Stories Of Promise - Co-Dependent to Independent
I wish I could go back in time and educate myself about HIV transmission. I wasn’t taking care of myself and I didn’t know how much of a risk I was putting myself in regarding HIV. I used to only have sex with people who said they were negative because I trusted that they knew their status. I never had sex with anyone who said they were undetectable because I thought that I could still get the virus from them. I didn’t realize that the people who said they were HIV negative but didn’t actually know their status, were more of a threat. So, since I thought they were HIV negative, I never used or asked a lover to use a condom during sex.

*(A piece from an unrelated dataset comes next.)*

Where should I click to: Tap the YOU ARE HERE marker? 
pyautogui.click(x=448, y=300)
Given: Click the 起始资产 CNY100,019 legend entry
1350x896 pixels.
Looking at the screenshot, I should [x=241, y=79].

I was stunned to find out I had contracted the virus after a routine HIV test. Everything I knew about HIV and its transmission was wrong. It was then that I realized that if I wanted to change my life for the better, I had to start immediately. I needed to work on myself.

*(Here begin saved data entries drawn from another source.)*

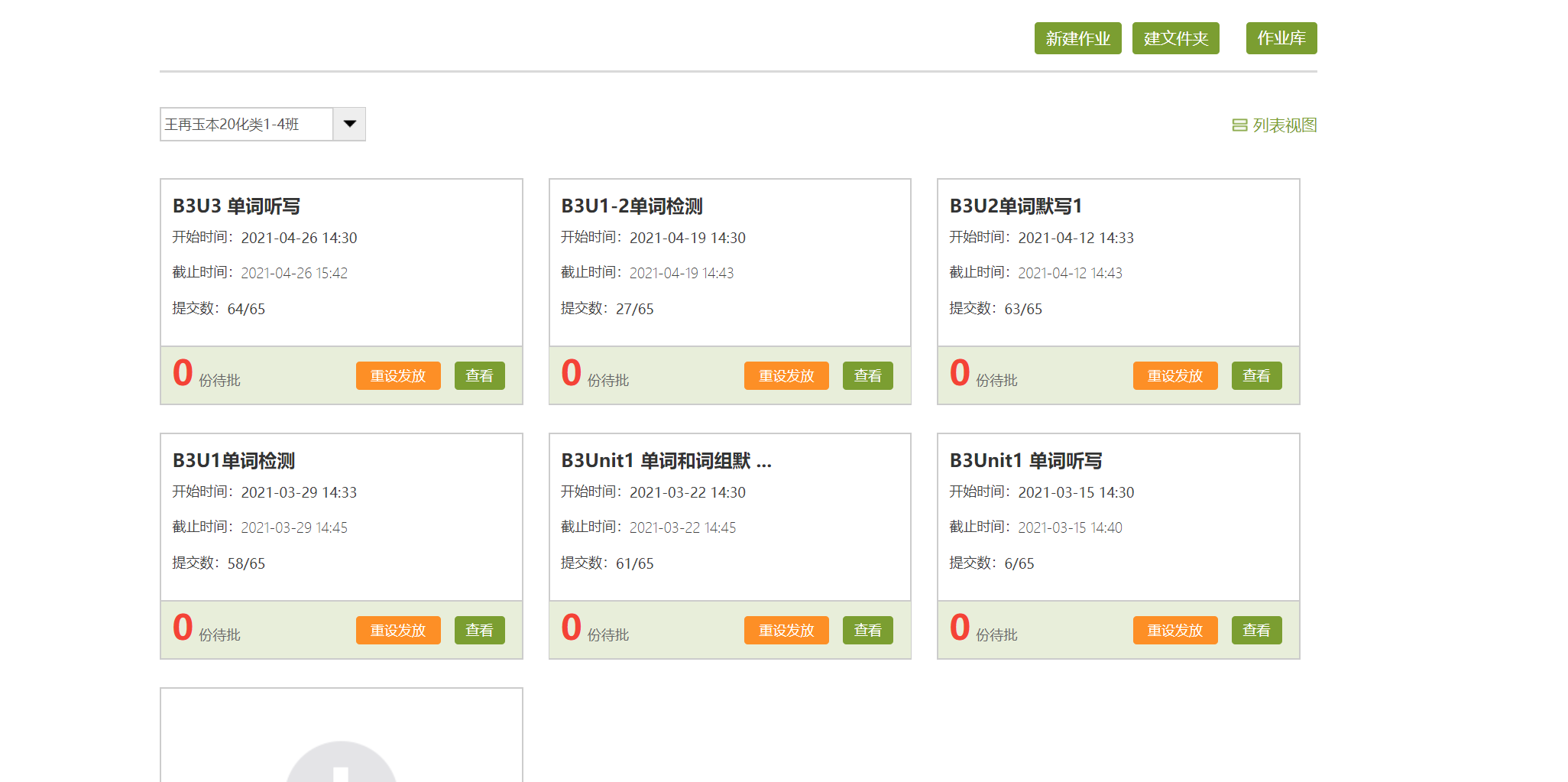Click the 建文件夹 button
This screenshot has height=782, width=1568.
coord(1175,38)
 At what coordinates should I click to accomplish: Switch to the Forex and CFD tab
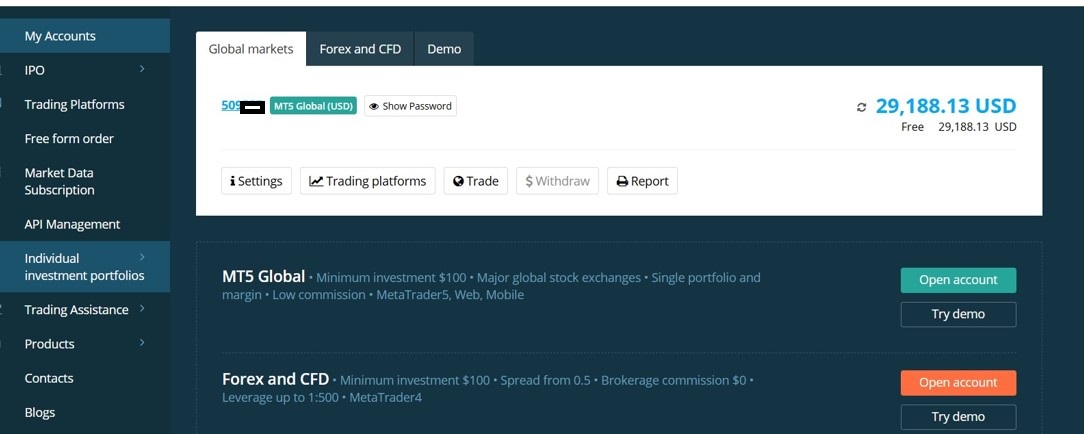click(x=361, y=49)
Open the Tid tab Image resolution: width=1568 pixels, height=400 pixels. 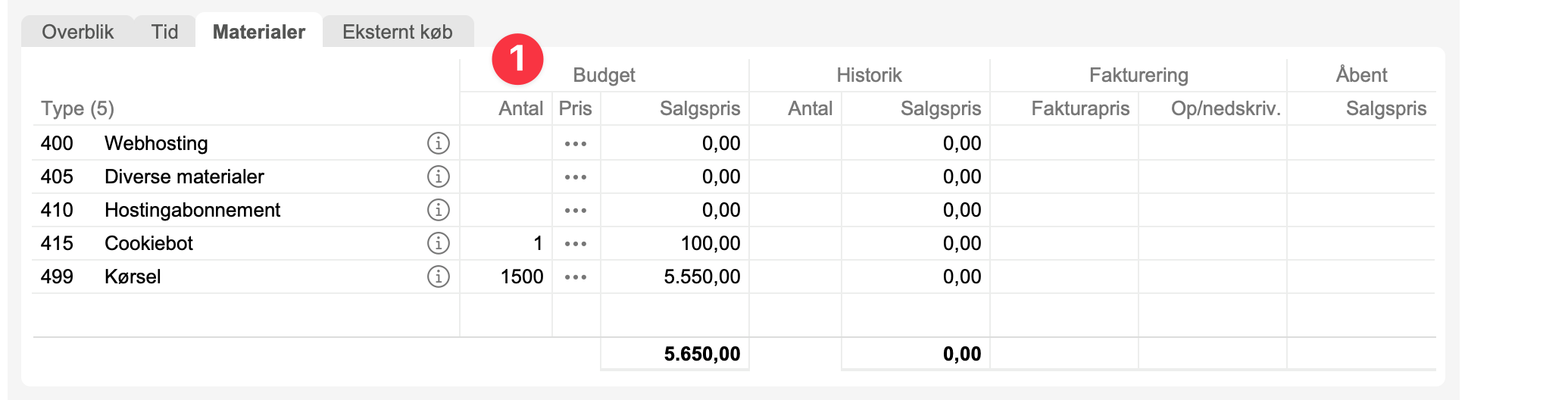point(164,32)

I needed to learn about the virus, its transmission, and my treatment options. I knew that if I wanted to take care of my health and use condoms, I needed to gain confidence. I had my mother drive me straight to a residential treatment facility. I was able to get straight into care and on an anti-retroviral treatment plan. I’m working hard in my group therapy sessions. I’m learning how to advocate for myself and how not to depend on other people, especially a partner. I’m actually dating someone right now while in care and we always use condoms. I have the knowledge and the confidence to use condoms every time, to protect myself and others. I now know that it is possible for me to love myself and love someone else without compromising my well-being.